Graham, seen it now, thanks. I'm hoping to have another go tomorrow - going to try my macro\flash\1/1000h sec method to try and freeze the action. Here's hoping it works!
I haven't seen my moth now for 3 days hoping a bird hasn't got it. I've put up my second shot anyway but its still waiting for Pete's approval.
I've only seen one of these in the UK, that was in the Norfolk Broads several years ago, again during a hot summer, as I recall. However I saw loads of them in France the other week when we were over. They are the most amazing creatures but as you say, little buggers to photograph, so well done Graham!
Other weird creatures we saw: a glow-worm, praying mantis, lizards which climbed up the wall, and some enormous beetles.
I took a picture of the mantis, which was on the wall inside the cottage; after the camera flashed, it actually turned its head to look at me; VERY spooky to see that!
Thanks Nick. have you got a picture of the mantis to put up, could be interesting?
Graham, the hummingbird has been back several times and I finally had a chance to get a few decent shots. Pre-focussed in manual and used 1/250 sec, flash, with f stop around 8. I managed to stop the wings! I've put one up for the site, although it hasn't been loaded yet. I would welcome any feedback. Thanks, Brian
I'll have a look as soon as its up Brian.
I saw my moth this morning and took a few shots but nothing brilliant. Trouble is my camera is fully automatic and I cannot set the speed.
Your shots still not up at the moment.
If you got your earlier shot with an automatic camera I take my hat of to you! I ended up presetting a focal distance of 0.9m and chasing the moth until it appeared about the correct distance from the camera.
I guess even poor old Pete is entitled to a bank holiday break?
I found the best way to get photographs is to go to the flowers the moth likes when it arrives and let it come to you. This morning at one stage I could feel his wing draught on my arm. Most of my shots are from less than 0.2m. My camera will focus down to 0.1m but some of my shots were too close. As long as the moth is not chased it doesn't feel threatened and will happily cooperate.

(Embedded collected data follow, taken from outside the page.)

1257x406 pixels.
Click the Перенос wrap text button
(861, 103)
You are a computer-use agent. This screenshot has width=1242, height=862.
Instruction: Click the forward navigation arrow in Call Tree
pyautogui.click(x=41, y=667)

Need a lot of flowers he likes to keep his interest though. I have a very large Isotoma which keeps him for about 5 minutes.
As I was saying to Graham on his portfolio, (now see you have moved onto here as well) I have seen these in hot summers in our garden but not this year unfortunately, maybe I need to get a large Isotoma though I am being bombed by an enormous dragonfly which gets into the house given a chance !
or a small blackcurrant salvia meggsy,this is what our's keeps coming back to. Lucky you with the dragonflies, we had a wide range last year, including some beautiful iridescent blue ones. This year so far - nothing. Think we had a Hornet Moth a couple of days ago though, something else exotic to chase.
Hi Margaret thought you'd find this small discussion group. Had a few large Dragonflies in the garden over the last couple of days but its almost impossible to photo them. They flash around at high speed and then are gone.
Perhaps we should start a new Wildlife (Insects) thread.
get yourself a pond.
went to see my brother in devon earlier this year and he has a very plant-orientated pond with loads of lilies and other aquatic stuff. it looks beautiful but isn't necessarily engineered to look that way. he tried to make sure that it wasn't an ornament but was a genuine way to attract wildlife into his garden. boy, has it worked. it is so spectacular watching bright blue dragonflies the size of birds belt around his garden. i was actually able, with a bit of care, to touch one egg-laying female as she rested. quite amazing actually, but this was a few months before i started to take photographs so no shots, honest (i once caught a fish THIS BIG). perhaps it just takes perseverence and some patience in becoming part of the background. looking forward to my next trip down there.